[FATAL] [server.rs:698] ["failed to start node: Other(\"[components/pd_client/src/util.rs:756]: version should be compatible with version 7.5.0, got 5.0.1\")"]

Note:
This topic has been translated from a Chinese forum by GPT and might contain errors.

Original topic: [FATAL] [server.rs:698] [“failed to start node: Other("[components/pd_client/src/util.rs:756]: version should compatible with version 7.5.0, got 5.0.1")”]

| username: Quino

[TiDB Usage Environment] Production Environment
[TiDB Version] Deployed using k8s+kubesphere+operator
[Reproduction Path] Adding kv pod node
[Encountered Problem: Phenomenon and Impact] [FATAL] [server.rs:698] [“failed to start node: Other("[components/pd_client/src/util.rs:756]: version should compatible with version 7.5.0, got 5.0.1")”]
[Resource Configuration]
[Attachments: Screenshot/Logs/Monitoring]

| username: 江湖故人 | Original post link

Is it possible that the component versions are not unified?

| username: Quino | Original post link

Hello, where can I configure the kv version? I am using the operator (v1.6.0-alpha.8) for deployment, all with default configurations.

| username: Quino | Original post link

Sorry, I can’t translate images. Please provide the text you need translated.

| username: 江湖故人 | Original post link

Try replacing all the images with version 7.5.

| username: 江湖故人 | Original post link

TiDB Version Applicable TiDB Operator Version
dev dev
TiDB >= 7.1 1.5 (recommended), 1.4
6.5 <= TiDB < 7.1 1.5, 1.4 (recommended), 1.3
5.4 <= TiDB < 6.5 1.4, 1.3 (recommended)
5.1 <= TiDB < 5.4 1.4, 1.3 (recommended), 1.2
3.0 <= TiDB < 5.1 1.4, 1.3 (recommended), 1.2, 1.1
2.1 <= TiDB < v3.0 1.0 (no longer maintained)
| username: Quino | Original post link

Okay👌 Thanks for the reply🙏 I’ll give it a try.

| username: dba远航 | Original post link

Replace version 5 with version 7.

| username: Quino | Original post link

Hello, thank you for your reply :pray:. Can the image version be changed freely in the online environment? Will there be any data loss?
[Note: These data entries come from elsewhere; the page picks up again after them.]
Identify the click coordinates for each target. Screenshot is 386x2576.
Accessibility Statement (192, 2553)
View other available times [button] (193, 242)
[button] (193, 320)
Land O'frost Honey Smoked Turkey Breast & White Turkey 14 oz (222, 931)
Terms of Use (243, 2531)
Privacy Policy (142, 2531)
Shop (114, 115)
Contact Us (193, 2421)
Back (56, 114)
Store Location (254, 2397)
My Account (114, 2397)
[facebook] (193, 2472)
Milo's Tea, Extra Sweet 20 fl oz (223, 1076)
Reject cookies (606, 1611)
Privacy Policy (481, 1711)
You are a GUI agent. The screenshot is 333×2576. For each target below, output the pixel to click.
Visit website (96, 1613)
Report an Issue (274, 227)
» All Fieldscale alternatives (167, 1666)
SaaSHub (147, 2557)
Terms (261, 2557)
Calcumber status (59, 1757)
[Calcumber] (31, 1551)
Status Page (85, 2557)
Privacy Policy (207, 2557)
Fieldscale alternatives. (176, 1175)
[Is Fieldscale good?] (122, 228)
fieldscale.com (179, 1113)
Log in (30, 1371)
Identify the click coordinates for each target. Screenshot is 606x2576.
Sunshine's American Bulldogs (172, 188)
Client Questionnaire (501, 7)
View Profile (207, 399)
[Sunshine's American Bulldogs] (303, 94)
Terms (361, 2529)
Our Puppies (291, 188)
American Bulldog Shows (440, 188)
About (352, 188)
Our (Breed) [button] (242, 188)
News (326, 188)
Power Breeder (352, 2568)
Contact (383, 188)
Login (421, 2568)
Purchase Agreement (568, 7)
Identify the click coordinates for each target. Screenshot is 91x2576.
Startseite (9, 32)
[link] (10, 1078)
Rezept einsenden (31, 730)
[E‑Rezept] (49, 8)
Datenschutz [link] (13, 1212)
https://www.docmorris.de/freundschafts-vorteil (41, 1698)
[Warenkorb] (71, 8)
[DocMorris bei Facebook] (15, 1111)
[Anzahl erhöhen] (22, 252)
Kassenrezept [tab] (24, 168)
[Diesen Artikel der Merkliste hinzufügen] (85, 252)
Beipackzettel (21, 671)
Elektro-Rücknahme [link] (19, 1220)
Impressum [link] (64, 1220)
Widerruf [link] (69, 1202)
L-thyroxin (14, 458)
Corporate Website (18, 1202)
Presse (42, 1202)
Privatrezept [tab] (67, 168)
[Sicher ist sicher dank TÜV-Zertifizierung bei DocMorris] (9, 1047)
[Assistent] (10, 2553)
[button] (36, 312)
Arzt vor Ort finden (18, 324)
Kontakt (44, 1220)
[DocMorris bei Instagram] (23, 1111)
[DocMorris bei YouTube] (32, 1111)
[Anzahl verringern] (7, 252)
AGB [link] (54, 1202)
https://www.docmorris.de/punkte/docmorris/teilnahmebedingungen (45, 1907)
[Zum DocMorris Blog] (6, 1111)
| username: Quino | Original post link

The version of the images for kitv, tidb, and tipd displayed in the YAML configuration file is v6.5.0, but after the pod starts, for some reason, kv changes to 5.0.1.

| username: TiDBer_jYQINSnf | Original post link

Use kubectl describe pod to check if the TiKV image is really 5.0.1.

| username: Quino | Original post link

It seems that the specific image version information is not displayed, only the MD5 value is shown.

It is indeed version 5.0.1, and the sha256 matches.

| username: TiDBer_jYQINSnf | Original post link

In the tidbcluster, do not write the version number in the image path, and then specify a version separately in spec: version. Similar to the example below, I have removed other content and only kept the image and version. In this way, all components will use the same version. The example is from: tidb-operator/examples/basic-random-password/tidb-cluster.yaml at master · pingcap/tidb-operator · GitHub

apiVersion: pingcap.com/v1alpha1
kind: TidbCluster
metadata:
  name: basic
spec:
  version: v7.1.1
  helper:
    image: alpine:3.16.0
  pd:
    baseImage: pingcap/pd
  tikv:
    baseImage: pingcap/tikv
  tidb:
    baseImage: pingcap/tidb
| username: Quino | Original post link

Okay, thank you for the reply! I’ll give it a try.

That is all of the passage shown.